Inferring Asteroseismic Parameters from Short Observations Using Deep Learning: Application to TESS and K2 Red Giants

Asteroseismology is the study of resonant oscillations of stars to infer their internal structure and dynamics. It is also a powerful tool for precisely determining stellar parameters such as mass, radius, surface gravity, and age. The ongoing TESS mission, with its nearly complete sky coverage, presents a unique opportunity to uniformly probe stellar populations across the Milky Way. TESS is estimated to have observed more than 300,000 oscillating red giants, most of which have one to two months of observations.
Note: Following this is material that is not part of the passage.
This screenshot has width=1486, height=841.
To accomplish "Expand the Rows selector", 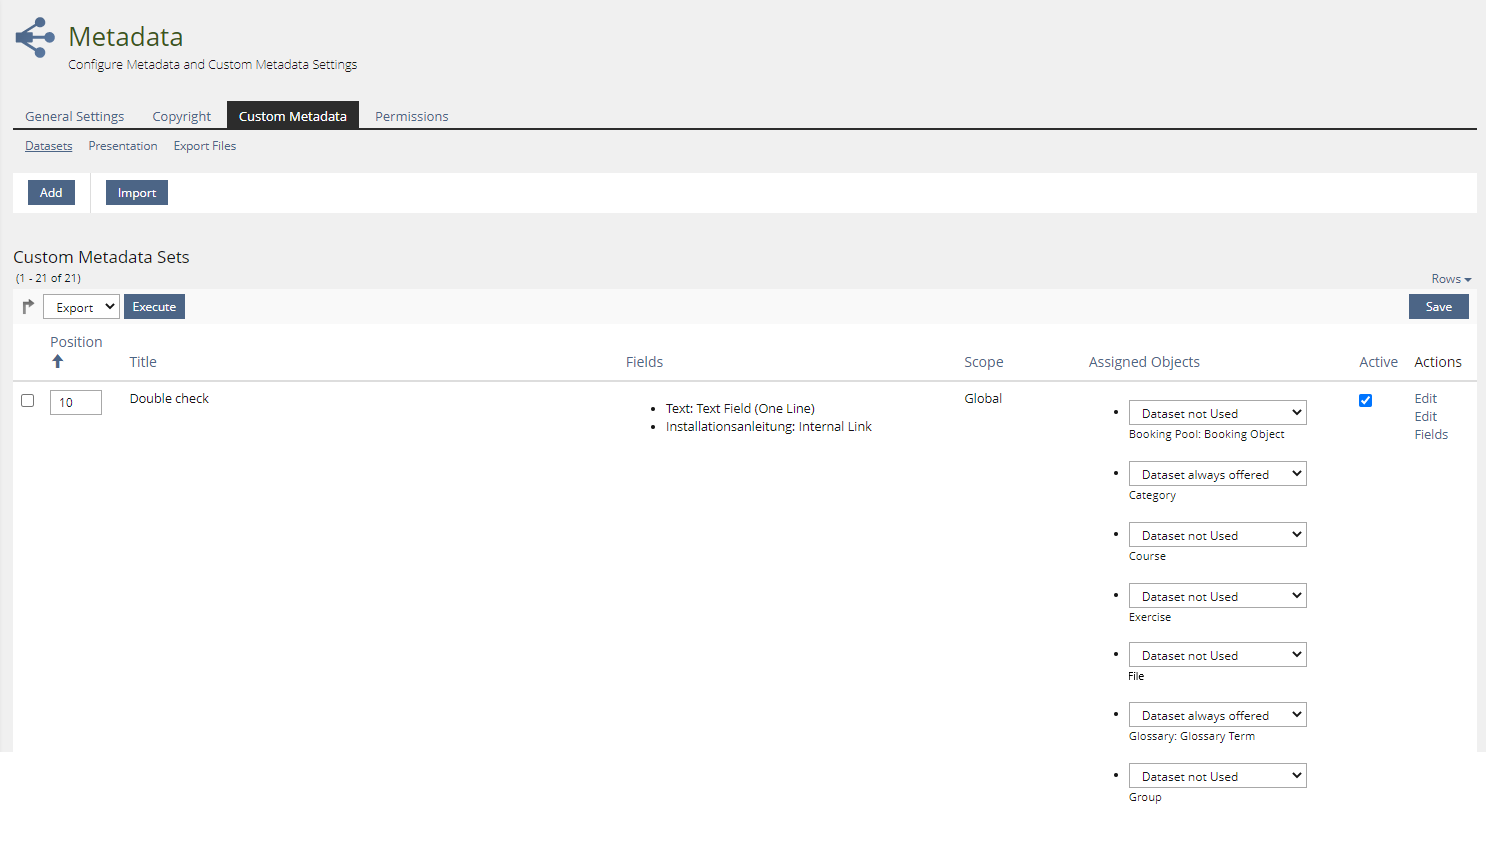I will (1450, 279).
Given the scale of this dataset, we need a fast, efficient, and robust way to analyse the data. In this work, our objective is to develop a machine learning (ML) based method to infer asteroseismic parameters from short-duration observations. Specifically, we focus on two global seismic parameters, the large frequency separation ($Δν$) and the frequency at maximum power ($ν_{\mathrm{max}}$), from one-month-long TESS observations of red giants. Meanwhile, for K2 data, our focus extends to inferring the period spacings of dipolar gravity modes ($ΔΠ_{1}$), in addition to $Δν$ and $ν_{\mathrm{max}}$. Our findings demonstrate that our machine learning algorithm can accurately infer $Δν$ and $ν_{\mathrm{max}}$ for approximately 50% of samples created by taking one-month Kepler and K2 observations. For TESS one sector data however, we recover reliable $Δν$ for only about 23% of the stars. Additionally, we get reliable $ΔΠ_{1}$ inferences for about 200 young red-giants from K2. For these $ΔΠ_{1}$ inferences, we see a good match with the well known $Δν-ΔΠ_{1}$ degenerate sequence observed in Kepler red-giants.